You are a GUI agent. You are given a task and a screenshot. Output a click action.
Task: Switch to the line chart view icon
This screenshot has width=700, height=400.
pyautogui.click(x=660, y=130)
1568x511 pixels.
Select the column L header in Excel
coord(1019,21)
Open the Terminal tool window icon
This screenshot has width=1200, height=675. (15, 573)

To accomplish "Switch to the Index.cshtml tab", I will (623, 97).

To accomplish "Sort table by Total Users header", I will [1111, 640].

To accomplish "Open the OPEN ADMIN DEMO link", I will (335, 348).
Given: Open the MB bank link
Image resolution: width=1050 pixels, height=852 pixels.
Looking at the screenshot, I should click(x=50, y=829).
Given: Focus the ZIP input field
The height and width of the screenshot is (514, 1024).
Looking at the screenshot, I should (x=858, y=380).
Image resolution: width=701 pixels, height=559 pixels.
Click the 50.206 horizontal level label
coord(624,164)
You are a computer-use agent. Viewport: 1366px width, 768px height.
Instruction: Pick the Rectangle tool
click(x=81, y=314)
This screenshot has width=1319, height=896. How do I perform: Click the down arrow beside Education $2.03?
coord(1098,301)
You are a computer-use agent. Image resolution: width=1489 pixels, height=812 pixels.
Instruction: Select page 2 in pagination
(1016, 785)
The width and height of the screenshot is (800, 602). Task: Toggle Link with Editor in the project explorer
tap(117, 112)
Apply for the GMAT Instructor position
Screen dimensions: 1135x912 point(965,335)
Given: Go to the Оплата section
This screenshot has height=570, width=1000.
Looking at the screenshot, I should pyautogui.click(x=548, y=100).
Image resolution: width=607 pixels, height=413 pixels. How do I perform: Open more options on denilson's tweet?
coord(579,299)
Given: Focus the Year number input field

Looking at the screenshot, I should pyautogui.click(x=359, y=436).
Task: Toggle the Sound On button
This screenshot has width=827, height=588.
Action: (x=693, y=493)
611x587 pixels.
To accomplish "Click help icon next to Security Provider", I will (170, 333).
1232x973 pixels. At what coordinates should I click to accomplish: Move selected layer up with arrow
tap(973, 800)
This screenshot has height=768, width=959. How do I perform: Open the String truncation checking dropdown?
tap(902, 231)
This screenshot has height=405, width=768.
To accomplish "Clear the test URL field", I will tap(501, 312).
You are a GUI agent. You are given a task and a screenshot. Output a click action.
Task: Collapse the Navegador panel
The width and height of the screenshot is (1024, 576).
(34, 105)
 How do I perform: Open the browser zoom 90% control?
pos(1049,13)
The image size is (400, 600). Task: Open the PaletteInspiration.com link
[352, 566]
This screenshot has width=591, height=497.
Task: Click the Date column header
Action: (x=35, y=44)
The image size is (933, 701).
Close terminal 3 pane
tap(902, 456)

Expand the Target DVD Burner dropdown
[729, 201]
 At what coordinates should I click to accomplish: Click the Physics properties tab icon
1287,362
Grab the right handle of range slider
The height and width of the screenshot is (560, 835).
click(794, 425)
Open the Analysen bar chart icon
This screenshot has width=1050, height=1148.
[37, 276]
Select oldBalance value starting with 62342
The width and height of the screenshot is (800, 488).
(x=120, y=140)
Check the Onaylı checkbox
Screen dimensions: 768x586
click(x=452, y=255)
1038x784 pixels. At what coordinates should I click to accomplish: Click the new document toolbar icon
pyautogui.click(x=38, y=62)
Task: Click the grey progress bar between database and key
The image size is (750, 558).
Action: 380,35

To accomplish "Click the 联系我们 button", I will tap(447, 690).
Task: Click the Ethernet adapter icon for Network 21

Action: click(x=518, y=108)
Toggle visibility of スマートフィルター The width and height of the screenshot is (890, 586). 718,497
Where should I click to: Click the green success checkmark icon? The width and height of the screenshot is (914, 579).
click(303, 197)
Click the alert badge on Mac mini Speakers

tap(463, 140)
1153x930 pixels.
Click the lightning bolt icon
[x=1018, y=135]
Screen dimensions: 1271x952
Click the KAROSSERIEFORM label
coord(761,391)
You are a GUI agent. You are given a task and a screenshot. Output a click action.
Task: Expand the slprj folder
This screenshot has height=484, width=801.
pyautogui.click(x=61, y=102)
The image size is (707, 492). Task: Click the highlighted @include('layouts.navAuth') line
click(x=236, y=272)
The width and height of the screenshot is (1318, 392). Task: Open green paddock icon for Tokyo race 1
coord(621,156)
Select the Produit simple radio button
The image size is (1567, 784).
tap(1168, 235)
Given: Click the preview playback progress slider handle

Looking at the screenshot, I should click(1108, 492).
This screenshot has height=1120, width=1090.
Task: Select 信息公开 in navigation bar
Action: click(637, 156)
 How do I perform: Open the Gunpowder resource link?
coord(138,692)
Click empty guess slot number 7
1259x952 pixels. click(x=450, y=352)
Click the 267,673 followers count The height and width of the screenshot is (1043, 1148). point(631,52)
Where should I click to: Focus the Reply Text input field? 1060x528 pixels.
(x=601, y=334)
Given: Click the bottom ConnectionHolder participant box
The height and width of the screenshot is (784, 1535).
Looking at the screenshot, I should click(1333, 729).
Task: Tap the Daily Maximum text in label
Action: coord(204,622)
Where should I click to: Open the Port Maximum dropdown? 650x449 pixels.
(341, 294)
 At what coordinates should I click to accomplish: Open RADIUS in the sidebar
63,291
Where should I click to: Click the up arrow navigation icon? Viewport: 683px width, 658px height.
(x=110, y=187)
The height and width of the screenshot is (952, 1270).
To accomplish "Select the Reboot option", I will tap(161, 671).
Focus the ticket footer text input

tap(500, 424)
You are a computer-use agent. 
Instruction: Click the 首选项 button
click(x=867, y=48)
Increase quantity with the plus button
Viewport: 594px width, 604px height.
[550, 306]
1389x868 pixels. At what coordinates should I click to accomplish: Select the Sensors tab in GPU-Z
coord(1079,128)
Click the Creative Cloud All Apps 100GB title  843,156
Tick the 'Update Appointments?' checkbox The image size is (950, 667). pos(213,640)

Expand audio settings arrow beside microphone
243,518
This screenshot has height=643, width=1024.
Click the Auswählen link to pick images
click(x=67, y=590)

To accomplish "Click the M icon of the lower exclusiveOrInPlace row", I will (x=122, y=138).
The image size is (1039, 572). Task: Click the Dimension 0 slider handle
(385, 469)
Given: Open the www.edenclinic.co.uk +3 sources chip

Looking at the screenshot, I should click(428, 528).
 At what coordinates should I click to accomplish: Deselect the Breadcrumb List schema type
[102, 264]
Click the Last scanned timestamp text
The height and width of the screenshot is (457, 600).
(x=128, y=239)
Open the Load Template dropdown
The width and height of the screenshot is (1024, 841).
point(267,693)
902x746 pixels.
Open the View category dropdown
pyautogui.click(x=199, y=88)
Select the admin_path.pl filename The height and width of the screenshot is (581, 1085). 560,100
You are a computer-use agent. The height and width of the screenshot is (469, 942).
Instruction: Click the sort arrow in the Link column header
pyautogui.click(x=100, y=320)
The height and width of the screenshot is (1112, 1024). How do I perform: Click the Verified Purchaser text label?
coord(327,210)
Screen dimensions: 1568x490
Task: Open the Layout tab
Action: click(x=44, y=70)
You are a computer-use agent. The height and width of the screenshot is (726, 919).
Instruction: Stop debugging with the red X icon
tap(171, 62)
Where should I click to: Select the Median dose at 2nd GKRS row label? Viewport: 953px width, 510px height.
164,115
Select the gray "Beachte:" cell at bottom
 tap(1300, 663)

----

# [Task goal]
Report the number of lines in the records that include the string "Switch", and write no other words.

# [Result for this task]
2